Slurm Deployment via Launcher#
Deploy and evaluate models on HPC clusters using Slurm workload manager through NeMo Evaluator Launcher orchestration.
Overview#
Slurm launcher-orchestrated deployment:
Submits jobs to Slurm-managed HPC clusters
Supports multi-node evaluation runs
Handles resource allocation and job scheduling
Manages model deployment lifecycle within Slurm jobs
Quick Start#
# Deploy and evaluate on Slurm cluster
nemo-evaluator-launcher run \
--config packages/nemo-evaluator-launcher/examples/slurm_vllm_checkpoint_path.yaml \
-o deployment.checkpoint_path=/shared/models/llama-3.1-8b-instruct \
-o execution.partition=gpu
vLLM Deployment#
# Slurm with vLLM deployment
defaults:
- execution: slurm/default
- deployment: vllm
- _self_
deployment:
type: vllm
checkpoint_path: /shared/models/llama-3.1-8b-instruct
served_model_name: meta-llama/Llama-3.1-8B-Instruct
tensor_parallel_size: 1
data_parallel_size: 8
port: 8000
execution:
account: my-account
output_dir: /shared/results
partition: gpu
num_nodes: 1
ntasks_per_node: 1
gres: gpu:8
walltime: "02:00:00"
target:
api_endpoint:
url: http://localhost:8000/v1/chat/completions
model_id: meta-llama/Llama-3.1-8B-Instruct
evaluation:
tasks:
- name: ifeval
- name: gpqa_diamond
- name: mbpp
Slurm Configuration#
Supported Parameters#
The following execution parameters are supported for Slurm deployments. See configs/execution/slurm/default.yaml in the launcher package for the base configuration:
execution:
# Required parameters
hostname: ??? # Slurm cluster hostname
username: ${oc.env:USER} # SSH username (defaults to USER environment variable)
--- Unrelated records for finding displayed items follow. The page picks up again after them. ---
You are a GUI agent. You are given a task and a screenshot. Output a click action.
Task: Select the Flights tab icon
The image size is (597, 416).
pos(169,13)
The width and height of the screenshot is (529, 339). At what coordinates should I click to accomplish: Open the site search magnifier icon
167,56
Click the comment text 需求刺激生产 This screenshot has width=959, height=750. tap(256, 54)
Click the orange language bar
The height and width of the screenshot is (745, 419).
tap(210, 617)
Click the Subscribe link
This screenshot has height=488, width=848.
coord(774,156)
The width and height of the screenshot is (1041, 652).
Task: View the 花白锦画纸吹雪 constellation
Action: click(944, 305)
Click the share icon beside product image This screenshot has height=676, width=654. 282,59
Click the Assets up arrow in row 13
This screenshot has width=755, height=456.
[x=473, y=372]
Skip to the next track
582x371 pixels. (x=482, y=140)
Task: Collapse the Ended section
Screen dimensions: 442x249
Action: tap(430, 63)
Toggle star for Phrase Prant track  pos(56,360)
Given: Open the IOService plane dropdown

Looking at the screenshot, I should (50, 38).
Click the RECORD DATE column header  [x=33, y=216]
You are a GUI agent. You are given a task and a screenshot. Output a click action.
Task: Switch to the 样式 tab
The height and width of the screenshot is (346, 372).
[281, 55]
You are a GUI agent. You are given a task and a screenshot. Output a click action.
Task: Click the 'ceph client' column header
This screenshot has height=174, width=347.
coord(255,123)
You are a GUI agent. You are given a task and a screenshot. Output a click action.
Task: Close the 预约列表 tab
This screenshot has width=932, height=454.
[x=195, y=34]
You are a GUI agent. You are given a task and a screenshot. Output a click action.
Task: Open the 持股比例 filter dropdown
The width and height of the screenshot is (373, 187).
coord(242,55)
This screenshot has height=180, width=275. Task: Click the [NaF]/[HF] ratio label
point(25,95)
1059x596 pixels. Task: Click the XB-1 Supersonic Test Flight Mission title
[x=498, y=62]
account: ??? # Slurm account for billing
output_dir: ??? # Results directory
# Resource allocation
partition: batch # Slurm partition/queue
num_nodes: 1 # Total SLURM nodes
num_instances: 1 # Independent deployment instances (HAProxy auto-enabled when > 1)
ntasks_per_node: 1 # Tasks per node
gres: gpu:8 # GPU resources
walltime: "01:00:00" # Wall time limit (HH:MM:SS)
# Environment variables and mounts
env_vars:
deployment: {} # Environment variables for deployment container
evaluation: {} # Environment variables for evaluation container
mounts:
deployment: {} # Mount points for deployment container (source:target format)
evaluation: {} # Mount points for evaluation container (source:target format)
mount_home: true # Whether to mount home directory
Note
The gpus_per_node parameter can be used as an alternative to gres for specifying GPU resources. However, gres is the default in the base configuration.
Multi-Node Deployment#
Multi-node deployment can be achieved with or without Ray.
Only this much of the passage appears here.